Dataset records
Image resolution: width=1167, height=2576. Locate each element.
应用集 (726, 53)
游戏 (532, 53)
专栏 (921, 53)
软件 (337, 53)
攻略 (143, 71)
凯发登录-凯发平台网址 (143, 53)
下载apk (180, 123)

==

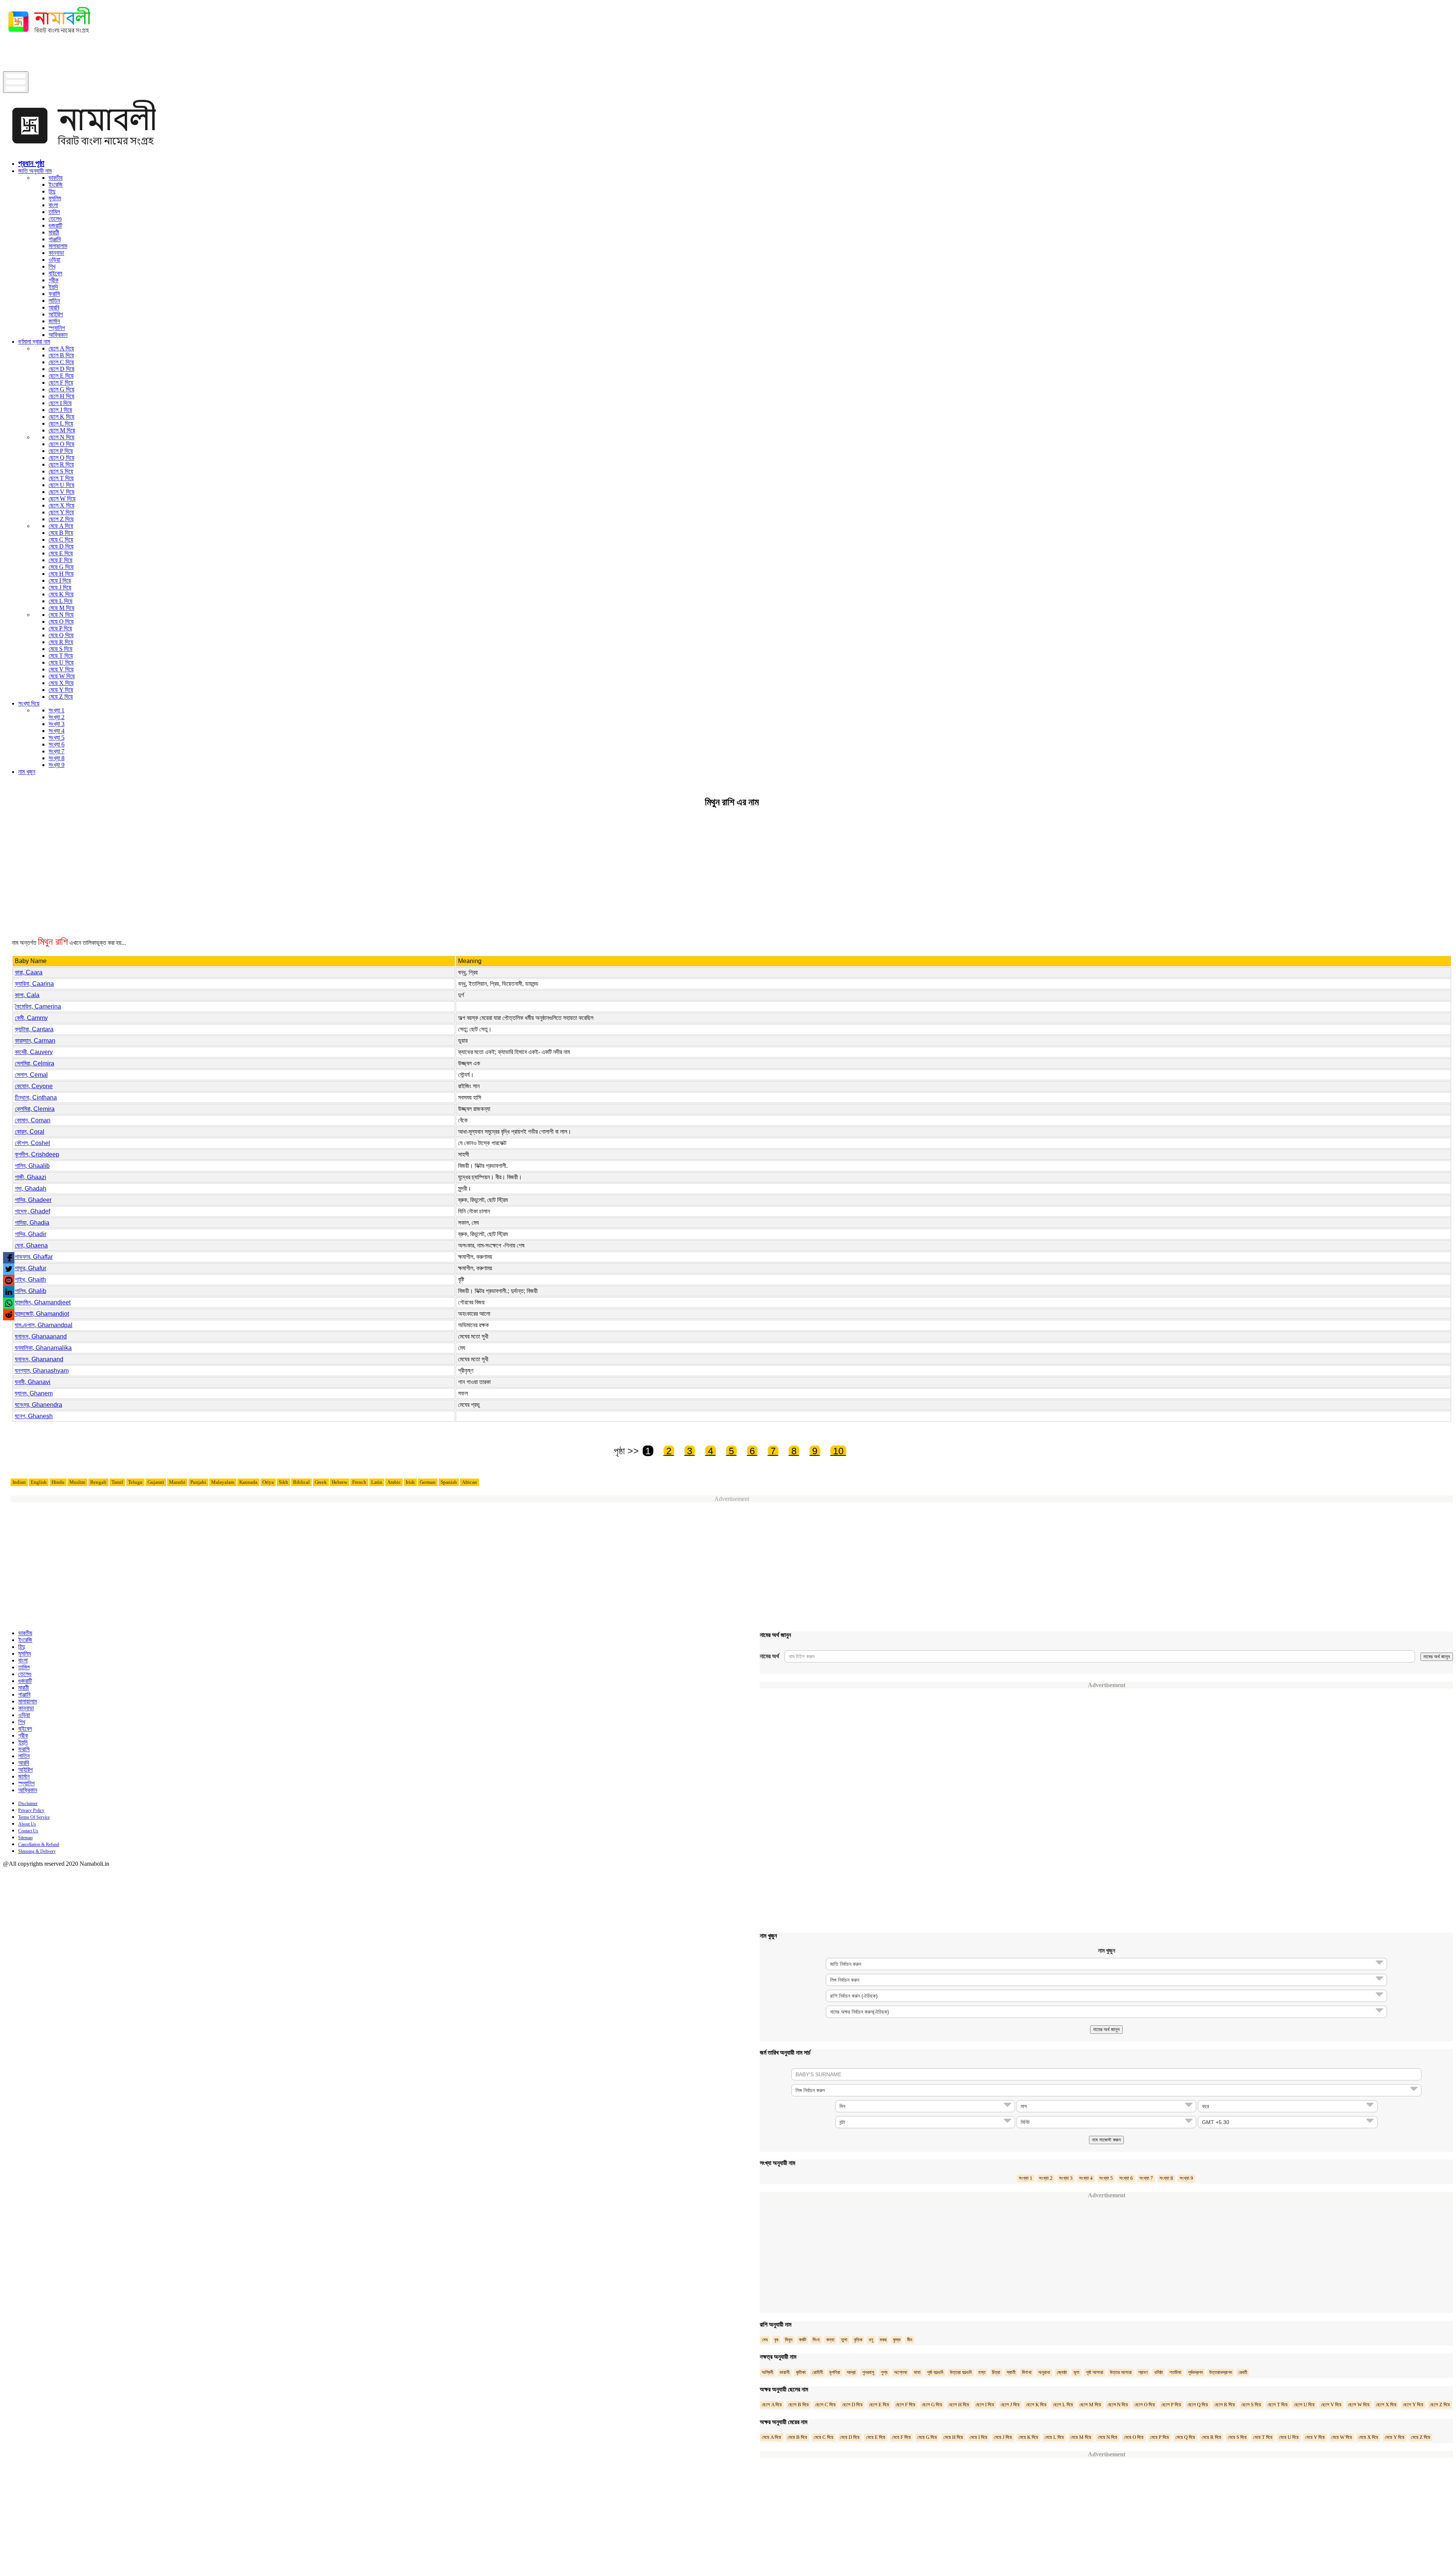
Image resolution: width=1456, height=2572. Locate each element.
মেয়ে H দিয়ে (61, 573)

Your goal
Looking at the data above, return every line from the one with "Image resolution: width=1167, height=2576." down to the one with "下载apk (180, 123)", exactly and inclusively.

Task answer
Image resolution: width=1167, height=2576. Locate each element.
应用集 (726, 53)
游戏 (532, 53)
专栏 (921, 53)
软件 (337, 53)
攻略 (143, 71)
凯发登录-凯发平台网址 (143, 53)
下载apk (180, 123)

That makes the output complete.